Pesquisa identifica mecanismo que interfere na maturação das células B e pode ajudar a explicar a agressividade de um dos tipos mais frequentes de linfoma não Hodgkin
O linfoma difuso de grandes células B (LDGCB), um dos tipos mais agressivos e frequentes de linfoma não Hodgkin, pode ter sua capacidade de avanço relacionada a um mecanismo que interfere diretamente no funcionamento das células de defesa do organismo.
Um estudo publicado no Journal of Immunology identificou, em experimentos com células humanas e animais, como o tumor consegue alterar a atividade de uma proteína importante para a maturação das células B. Essas células fazem parte do sistema imunológico e são responsáveis, entre outras funções, pela produção de anticorpos.

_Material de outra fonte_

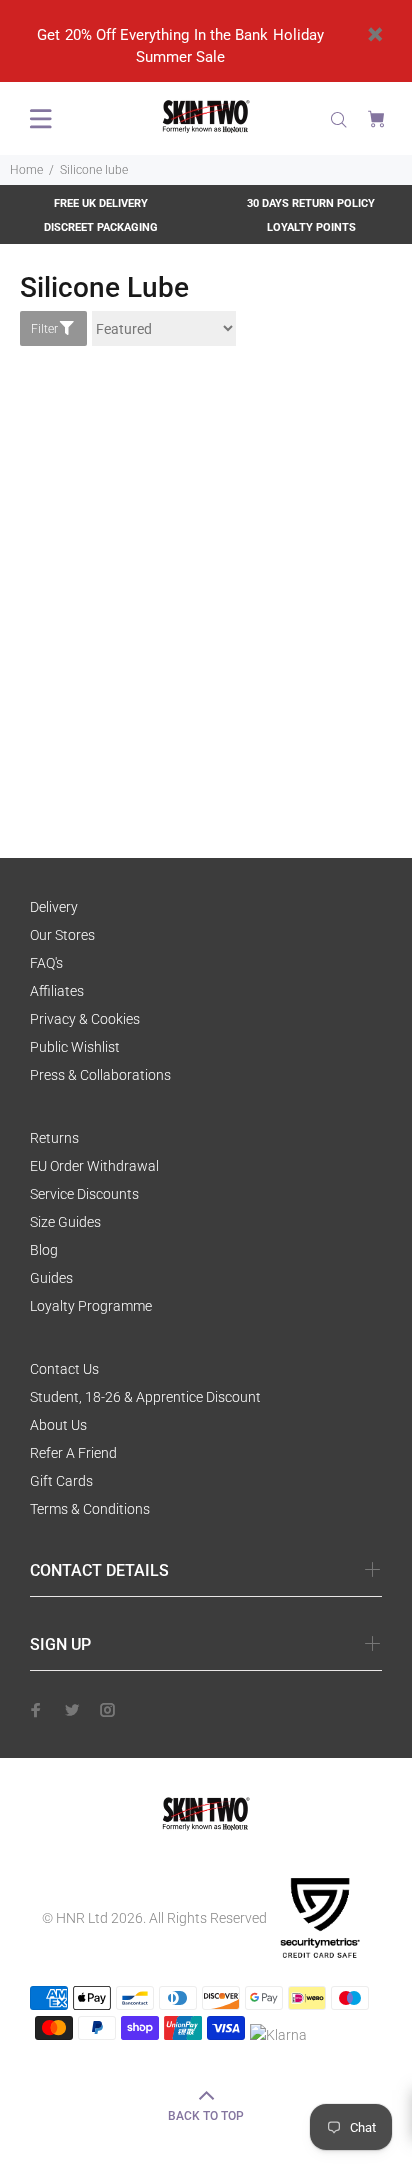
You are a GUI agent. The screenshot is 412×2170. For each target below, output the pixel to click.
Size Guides (65, 1222)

Os pesquisadores do Instituto de Pesquisa Josep Carreras, na Espanha, descobriram que o LDGCB reduz a expressão da proteína HDAC7. Com níveis insuficientes dessa proteína, as células B permanecem em um estágio imaturo e passam a se multiplicar de maneira descontrolada.

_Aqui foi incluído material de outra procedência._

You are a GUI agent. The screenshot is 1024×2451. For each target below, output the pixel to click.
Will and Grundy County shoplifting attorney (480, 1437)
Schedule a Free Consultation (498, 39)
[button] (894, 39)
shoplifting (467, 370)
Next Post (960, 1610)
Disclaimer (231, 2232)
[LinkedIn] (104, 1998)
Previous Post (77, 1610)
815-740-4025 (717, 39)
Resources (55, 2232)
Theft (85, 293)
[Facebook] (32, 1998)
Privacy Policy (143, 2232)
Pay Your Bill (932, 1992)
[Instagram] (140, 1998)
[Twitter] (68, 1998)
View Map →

O mecanismo pode ajudar a explicar por que esse tipo de linfoma apresenta crescimento rápido e comportamento agressivo.
Um “interruptor” que deixa de funcionar
De acordo com os pesquisadores, o câncer não precisa destruir diretamente a proteína HDAC7. Em vez disso, altera a maneira como os genes da célula são ativados, reduzindo a produção da proteína.
A consequência é semelhante ao desligamento de um interruptor que deveria permanecer funcionando durante o processo normal de amadurecimento celular.
Sem a quantidade adequada de HDAC7, as células B deixam de seguir corretamente sua programação de desenvolvimento. Ao mesmo tempo, podem adquirir características que favorecem sua multiplicação descontrolada.
A descoberta ajuda a compreender melhor como alterações na regulação dos genes podem contribuir para o desenvolvimento e a agressividade do linfoma, mesmo sem necessariamente provocar alterações diretas no DNA.
Pesquisadores conseguiram reverter o mecanismo em animais
Além de identificar o processo, os cientistas testaram experimentalmente uma forma de restaurar a expressão da HDAC7.
Nos modelos animais utilizados na pesquisa, a reativação da proteína permitiu que as células retomassem parte do programa de amadurecimento que havia sido interrompido. O procedimento também esteve associado à redução das células tumorais e a uma melhora na condição dos animais.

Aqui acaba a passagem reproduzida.